VPP pilot programs have run for years in the United States. The market is maturing as the technology competes with centralized utility scale power plants as a low-cost alternative with benefits to the grid and end-users alike.
A VPP is a virtual aggregation of small-scale, distributed energy resources (DERs) including PV, energy storage, electric vehicle chargers, and demand-responsive devices such as water heaters, thermostats, and appliances. VPP technology has shown immediate promise in replacing natural gas “peaker plants” on grids, offering additional capacity during times of peak electricity demand.
Over the last decade, the US has spent more than $120 billion on 100 GW of new generation capacity, mainly for resource adequacy. A study by Boston-based consultancy Brattle Group estimates utilities could save $35 billion by 2033 by focusing on VPPs for peaker capacity.
“By deploying grid assets more efficiently, an aggregation of distributed resources lowers the cost of power for everybody, especially VPP participants,” says Jigar Shah, the director of the US Department of Energy (DoE) Loans Programs Office.
Brattle Group’s 400 MW resource adequacy study considered a utility with 1.7 million residential customers. The power company had 5.7 GW of gross peak demand and 3.6 GW of net peak demand from solar and wind resources. Its aim was to generate half its electricity from renewables by 2030. The study found VPP peaker usage would be 40% to 60% cheaper than alternatives, including gas peakers and grid-scale batteries.
Brattle Group estimated 60 GW of VPP deployment could meet US resource adequacy needs through 2033 for $15 billion to $35 billion less than the cost of alternatives.
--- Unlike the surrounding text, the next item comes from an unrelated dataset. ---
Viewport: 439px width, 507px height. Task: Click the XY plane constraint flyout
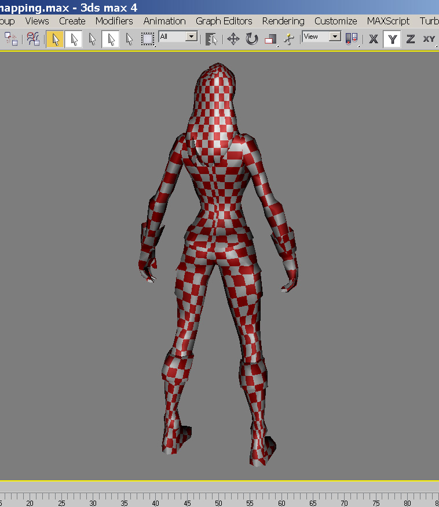[x=429, y=39]
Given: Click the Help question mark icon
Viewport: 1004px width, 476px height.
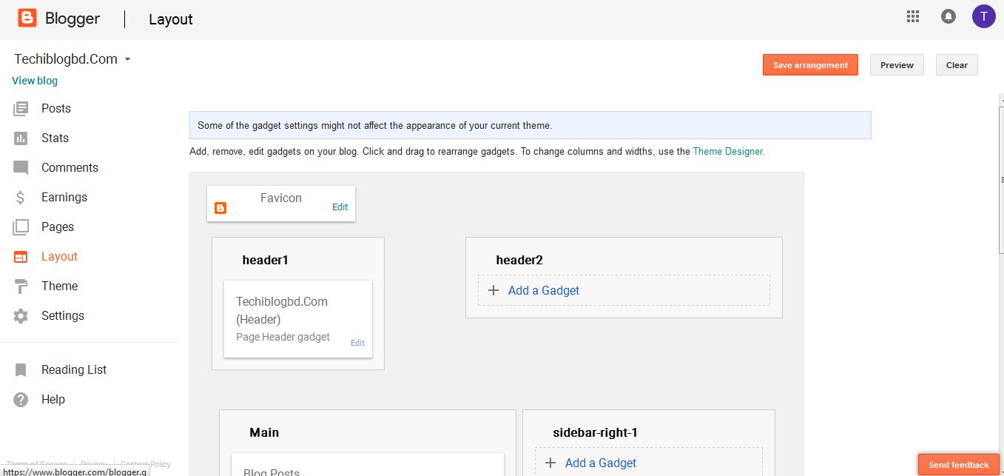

That level of VPP deployment could also provide more than $20 billion worth of emissions and resilience benefits over the decade.
“VPPs do more than provide decarbonization and grid services – they increasingly give grid operators a large scale and utility grade alternative to new generation and system buildout, through automated efficiency, capacity support, and non-wire alternatives,” says Shah.
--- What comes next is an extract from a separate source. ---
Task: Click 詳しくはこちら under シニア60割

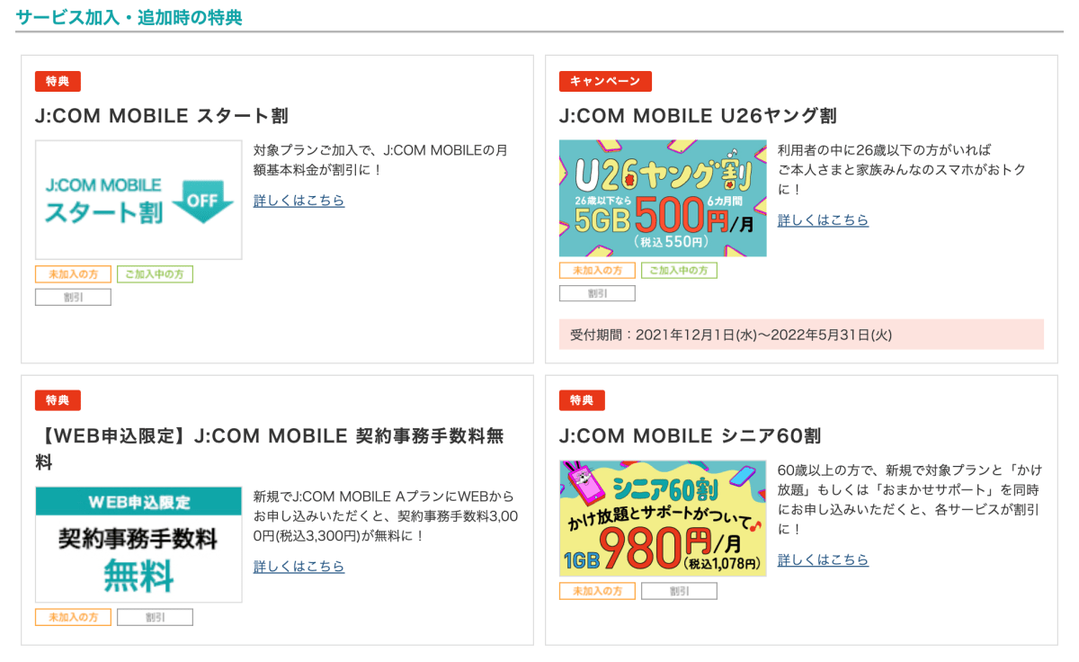Action: pos(823,560)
The DoE Loan Programs Office has supported VPPs, recently proposing a $3 billion conditional loan to energy-as-a-service provider Sunnova to roll out its “Project Hestia” nationwide. The plan aims to increase solar and VPP service access for disadvantaged communities that could otherwise be unable to secure residential solar loans. Sunnova will receive indirect, partially guaranteed cash flows for loans backing customer accounts.
Eligible households must use Sunnova’s energy management system, accessible via smartphones or other electronic devices. The system will recommend demand response behavior, enabling customers to reduce energy costs while helping balance the grid during peak demand.
If issued, the DoE package would support loan origination for solar, storage, and other Sunnova adaptive home technology with VPP capability. The guarantees could drive up to $5 billion in loan originations, saving on interest and reducing the weighted average cost of capital.
“Project Hestia would make possible a historic private sector investment in disadvantaged American communities and energy infrastructure,” says Sunnova CEO William J. Berger.
Shifting US market conditions are further driving VPP adoption. The $369 billion of climate and energy spending in the Inflation Reduction Act includes many requirements for serving energy communities: disadvantaged communities crucial to an equitable energy transition. Projects in designated energy communities are eligible for an additional 10% investment tax credit, supplementing the 30% base credit for renewables projects.
Other states are beginning to follow California in trimming back or removing net energy metering (NEM), a rate mechanism instrumental in launching the US residential solar market. Older NEM rates offered customers the full retail value for every kilowatt-hour of electricity fed to the grid. California’s NEM 3.0 rate essentially kills the value of exported energy and other states will follow suit. Solar installers have warned this could prompt a market based on self-consumption from batteries, with resulting grid defection doing little to help network flexibility. VPPs, however, offer grid services including demand response, peak demand shaving, and more. Customers can be incentivized to trim energy use or export power during peak grid hours, making for a nimbler network.
VPPs also reinforce grid resilience in zones affected by climate change-related extreme weather. Residential solar installer Sunrun has been selected to deploy a 17 MW network of solar-plus-storage VPPs in Puerto Rico.
In the wake of 2017’s Hurricane Maria, the Caribbean island’s government created a framework for DERs with 2019’s Puerto Rico Energy Public Policy Act.
Sunrun will enroll Puerto Rican customers this year to begin VPP operation next year. The company says customers will bank power cost savings and be compensated for offering battery storage capacity to the grid now run by US-Canadian joint venture LUMA Energy. The 10-year VPP program enables customers to opt out, Sunrun says.
“We’re solving energy insecurity on the island by switching the model so that solar energy is generated on rooftops and stored in batteries to power each home and then shared with neighbors, creating a clean, shared-energy economy,” says Sunrun CEO Mary Powell.